━━ Extracted entries ━━
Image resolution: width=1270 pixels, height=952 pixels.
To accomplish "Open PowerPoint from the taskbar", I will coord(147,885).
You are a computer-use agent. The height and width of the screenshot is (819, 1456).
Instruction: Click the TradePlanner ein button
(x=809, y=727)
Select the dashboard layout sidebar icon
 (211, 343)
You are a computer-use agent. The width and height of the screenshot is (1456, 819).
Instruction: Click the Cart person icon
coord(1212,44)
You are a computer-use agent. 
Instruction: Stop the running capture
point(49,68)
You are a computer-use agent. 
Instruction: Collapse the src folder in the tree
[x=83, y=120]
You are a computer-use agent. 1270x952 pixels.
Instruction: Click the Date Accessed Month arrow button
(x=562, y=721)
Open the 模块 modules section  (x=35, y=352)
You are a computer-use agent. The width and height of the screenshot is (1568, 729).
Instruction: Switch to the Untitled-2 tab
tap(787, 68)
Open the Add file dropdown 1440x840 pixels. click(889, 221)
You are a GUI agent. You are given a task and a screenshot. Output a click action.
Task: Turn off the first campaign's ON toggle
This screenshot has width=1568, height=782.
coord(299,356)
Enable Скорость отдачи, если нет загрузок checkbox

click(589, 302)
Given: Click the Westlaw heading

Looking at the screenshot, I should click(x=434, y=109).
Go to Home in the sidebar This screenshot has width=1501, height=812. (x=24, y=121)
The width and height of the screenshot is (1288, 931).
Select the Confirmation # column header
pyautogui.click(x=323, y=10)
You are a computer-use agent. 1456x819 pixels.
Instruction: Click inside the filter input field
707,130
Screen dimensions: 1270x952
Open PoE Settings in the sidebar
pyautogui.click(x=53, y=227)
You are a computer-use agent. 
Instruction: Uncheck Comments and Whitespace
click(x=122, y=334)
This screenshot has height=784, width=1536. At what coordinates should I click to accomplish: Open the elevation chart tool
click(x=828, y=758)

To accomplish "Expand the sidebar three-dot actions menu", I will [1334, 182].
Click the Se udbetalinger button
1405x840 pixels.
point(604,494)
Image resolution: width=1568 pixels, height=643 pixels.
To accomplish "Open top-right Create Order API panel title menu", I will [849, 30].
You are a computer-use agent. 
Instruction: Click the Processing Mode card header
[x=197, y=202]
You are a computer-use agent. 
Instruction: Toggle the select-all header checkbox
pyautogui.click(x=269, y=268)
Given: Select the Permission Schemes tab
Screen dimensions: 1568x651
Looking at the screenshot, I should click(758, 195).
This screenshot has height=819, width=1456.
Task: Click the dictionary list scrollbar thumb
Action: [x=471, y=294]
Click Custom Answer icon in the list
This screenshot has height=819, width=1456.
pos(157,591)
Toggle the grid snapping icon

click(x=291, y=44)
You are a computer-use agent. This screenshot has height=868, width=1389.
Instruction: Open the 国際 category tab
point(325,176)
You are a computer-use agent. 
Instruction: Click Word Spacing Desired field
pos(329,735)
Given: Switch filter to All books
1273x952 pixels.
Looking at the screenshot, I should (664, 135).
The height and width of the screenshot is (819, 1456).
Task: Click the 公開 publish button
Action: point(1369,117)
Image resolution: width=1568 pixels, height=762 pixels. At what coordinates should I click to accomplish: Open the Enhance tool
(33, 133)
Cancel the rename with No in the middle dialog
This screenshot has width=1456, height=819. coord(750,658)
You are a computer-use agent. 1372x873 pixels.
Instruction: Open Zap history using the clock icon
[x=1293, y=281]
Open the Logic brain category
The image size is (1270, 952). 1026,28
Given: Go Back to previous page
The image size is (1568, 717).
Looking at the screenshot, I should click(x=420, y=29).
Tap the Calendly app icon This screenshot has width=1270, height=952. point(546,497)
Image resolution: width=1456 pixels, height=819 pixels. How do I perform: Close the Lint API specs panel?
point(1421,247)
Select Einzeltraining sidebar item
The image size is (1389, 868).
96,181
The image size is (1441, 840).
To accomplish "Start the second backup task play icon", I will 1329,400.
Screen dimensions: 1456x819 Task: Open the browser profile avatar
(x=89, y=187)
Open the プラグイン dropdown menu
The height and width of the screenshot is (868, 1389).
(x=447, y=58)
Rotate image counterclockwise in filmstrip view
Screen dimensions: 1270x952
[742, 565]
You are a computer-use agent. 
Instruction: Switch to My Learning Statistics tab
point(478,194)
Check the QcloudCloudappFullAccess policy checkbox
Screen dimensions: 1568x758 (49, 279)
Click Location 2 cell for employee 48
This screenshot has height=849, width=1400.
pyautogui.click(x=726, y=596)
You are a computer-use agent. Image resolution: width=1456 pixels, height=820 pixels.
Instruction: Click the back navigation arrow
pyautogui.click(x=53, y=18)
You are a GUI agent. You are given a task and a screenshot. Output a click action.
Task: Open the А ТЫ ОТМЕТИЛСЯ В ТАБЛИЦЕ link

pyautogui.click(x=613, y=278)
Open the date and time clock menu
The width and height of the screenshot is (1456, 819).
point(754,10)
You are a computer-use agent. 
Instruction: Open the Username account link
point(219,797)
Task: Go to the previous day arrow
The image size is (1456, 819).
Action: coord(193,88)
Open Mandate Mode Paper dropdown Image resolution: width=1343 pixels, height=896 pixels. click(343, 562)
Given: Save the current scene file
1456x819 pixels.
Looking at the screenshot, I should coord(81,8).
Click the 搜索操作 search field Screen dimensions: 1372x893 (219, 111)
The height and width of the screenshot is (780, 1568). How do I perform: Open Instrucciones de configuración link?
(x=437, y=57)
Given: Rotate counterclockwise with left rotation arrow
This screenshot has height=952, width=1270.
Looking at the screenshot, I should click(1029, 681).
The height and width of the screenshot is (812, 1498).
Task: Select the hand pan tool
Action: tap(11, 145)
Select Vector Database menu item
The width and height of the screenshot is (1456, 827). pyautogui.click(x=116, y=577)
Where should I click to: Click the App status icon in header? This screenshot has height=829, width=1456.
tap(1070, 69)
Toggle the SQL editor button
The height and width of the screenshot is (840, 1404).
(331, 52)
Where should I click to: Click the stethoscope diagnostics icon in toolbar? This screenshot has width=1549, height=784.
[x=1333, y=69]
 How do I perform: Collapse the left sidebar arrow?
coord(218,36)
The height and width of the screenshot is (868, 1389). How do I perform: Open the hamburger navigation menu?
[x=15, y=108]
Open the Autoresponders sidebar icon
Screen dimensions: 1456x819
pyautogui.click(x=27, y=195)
━━━
» Problem: Look through the entries above, and wherever a line holds the word "will", copy it.

» Exercise output:
To accomplish "Open PowerPoint from the taskbar", I will coord(147,885).
To accomplish "Expand the sidebar three-dot actions menu", I will [1334, 182].
To accomplish "Open top-right Create Order API panel title menu", I will [849, 30].
To accomplish "Start the second backup task play icon", I will 1329,400.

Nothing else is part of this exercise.